MATERIAL FOR THIS TASK:
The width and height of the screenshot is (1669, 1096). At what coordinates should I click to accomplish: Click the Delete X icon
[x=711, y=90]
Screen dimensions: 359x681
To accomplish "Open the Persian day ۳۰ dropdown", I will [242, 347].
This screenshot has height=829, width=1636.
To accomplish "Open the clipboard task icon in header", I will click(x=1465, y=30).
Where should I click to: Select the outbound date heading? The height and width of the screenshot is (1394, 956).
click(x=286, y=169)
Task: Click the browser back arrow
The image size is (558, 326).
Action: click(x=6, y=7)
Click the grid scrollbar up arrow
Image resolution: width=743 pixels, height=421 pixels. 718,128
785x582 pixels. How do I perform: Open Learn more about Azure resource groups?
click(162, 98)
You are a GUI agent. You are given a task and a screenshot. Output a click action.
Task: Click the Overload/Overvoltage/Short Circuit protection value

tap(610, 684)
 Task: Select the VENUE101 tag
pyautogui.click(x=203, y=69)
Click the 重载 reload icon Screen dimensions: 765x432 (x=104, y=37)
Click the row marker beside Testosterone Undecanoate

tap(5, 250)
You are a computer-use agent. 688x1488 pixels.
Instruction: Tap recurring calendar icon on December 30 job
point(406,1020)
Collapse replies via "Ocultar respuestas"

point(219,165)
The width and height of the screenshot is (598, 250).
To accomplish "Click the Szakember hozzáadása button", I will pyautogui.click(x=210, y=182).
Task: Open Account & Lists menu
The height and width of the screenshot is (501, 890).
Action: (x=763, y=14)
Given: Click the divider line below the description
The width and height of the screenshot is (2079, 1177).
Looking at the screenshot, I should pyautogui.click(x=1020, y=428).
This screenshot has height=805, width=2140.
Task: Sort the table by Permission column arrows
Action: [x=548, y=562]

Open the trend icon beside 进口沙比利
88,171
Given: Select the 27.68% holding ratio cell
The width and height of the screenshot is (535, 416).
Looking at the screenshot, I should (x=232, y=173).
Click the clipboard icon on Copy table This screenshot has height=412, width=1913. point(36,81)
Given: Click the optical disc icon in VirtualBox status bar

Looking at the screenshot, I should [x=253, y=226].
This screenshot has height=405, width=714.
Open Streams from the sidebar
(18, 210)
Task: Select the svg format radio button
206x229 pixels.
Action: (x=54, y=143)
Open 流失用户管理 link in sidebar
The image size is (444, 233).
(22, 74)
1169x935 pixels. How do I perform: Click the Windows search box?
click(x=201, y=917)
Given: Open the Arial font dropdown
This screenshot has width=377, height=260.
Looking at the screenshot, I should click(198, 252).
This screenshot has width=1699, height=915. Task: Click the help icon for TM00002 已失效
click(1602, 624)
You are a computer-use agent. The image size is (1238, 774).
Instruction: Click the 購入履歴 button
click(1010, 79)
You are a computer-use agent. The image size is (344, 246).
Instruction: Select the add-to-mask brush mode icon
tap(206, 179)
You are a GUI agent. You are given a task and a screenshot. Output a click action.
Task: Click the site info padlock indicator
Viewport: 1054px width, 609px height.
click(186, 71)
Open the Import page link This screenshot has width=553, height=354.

TASK PROMPT: Copy out every one of the records above, keeping each line word for word.

RESPONSE BELOW:
The width and height of the screenshot is (1669, 1096). At what coordinates should I click to accomplish: Click the Delete X icon
[x=711, y=90]
Screen dimensions: 359x681
To accomplish "Open the Persian day ۳۰ dropdown", I will [242, 347].
This screenshot has height=829, width=1636.
To accomplish "Open the clipboard task icon in header", I will click(x=1465, y=30).
Where should I click to: Select the outbound date heading? The height and width of the screenshot is (1394, 956).
click(x=286, y=169)
Task: Click the browser back arrow
The image size is (558, 326).
Action: click(x=6, y=7)
Click the grid scrollbar up arrow
Image resolution: width=743 pixels, height=421 pixels. 718,128
785x582 pixels. How do I perform: Open Learn more about Azure resource groups?
click(162, 98)
You are a GUI agent. You are given a task and a screenshot. Output a click action.
Task: Click the Overload/Overvoltage/Short Circuit protection value

tap(610, 684)
 Task: Select the VENUE101 tag
pyautogui.click(x=203, y=69)
Click the 重载 reload icon Screen dimensions: 765x432 (x=104, y=37)
Click the row marker beside Testosterone Undecanoate

tap(5, 250)
You are a computer-use agent. 688x1488 pixels.
Instruction: Tap recurring calendar icon on December 30 job
point(406,1020)
Collapse replies via "Ocultar respuestas"

point(219,165)
The width and height of the screenshot is (598, 250).
To accomplish "Click the Szakember hozzáadása button", I will pyautogui.click(x=210, y=182).
Task: Open Account & Lists menu
The height and width of the screenshot is (501, 890).
Action: (x=763, y=14)
Given: Click the divider line below the description
The width and height of the screenshot is (2079, 1177).
Looking at the screenshot, I should pyautogui.click(x=1020, y=428).
This screenshot has height=805, width=2140.
Task: Sort the table by Permission column arrows
Action: [x=548, y=562]

Open the trend icon beside 进口沙比利
88,171
Given: Select the 27.68% holding ratio cell
The width and height of the screenshot is (535, 416).
Looking at the screenshot, I should (x=232, y=173).
Click the clipboard icon on Copy table This screenshot has height=412, width=1913. point(36,81)
Given: Click the optical disc icon in VirtualBox status bar

Looking at the screenshot, I should [x=253, y=226].
This screenshot has height=405, width=714.
Open Streams from the sidebar
(18, 210)
Task: Select the svg format radio button
206x229 pixels.
Action: (x=54, y=143)
Open 流失用户管理 link in sidebar
The image size is (444, 233).
(22, 74)
1169x935 pixels. How do I perform: Click the Windows search box?
click(x=201, y=917)
Given: Open the Arial font dropdown
This screenshot has width=377, height=260.
Looking at the screenshot, I should click(198, 252).
This screenshot has width=1699, height=915. Task: Click the help icon for TM00002 已失效
click(1602, 624)
You are a computer-use agent. The image size is (1238, 774).
Instruction: Click the 購入履歴 button
click(1010, 79)
You are a computer-use agent. The image size is (344, 246).
Instruction: Select the add-to-mask brush mode icon
tap(206, 179)
You are a GUI agent. You are given a task and a screenshot. Output a click action.
Task: Click the site info padlock indicator
Viewport: 1054px width, 609px height.
click(186, 71)
Open the Import page link This screenshot has width=553, height=354.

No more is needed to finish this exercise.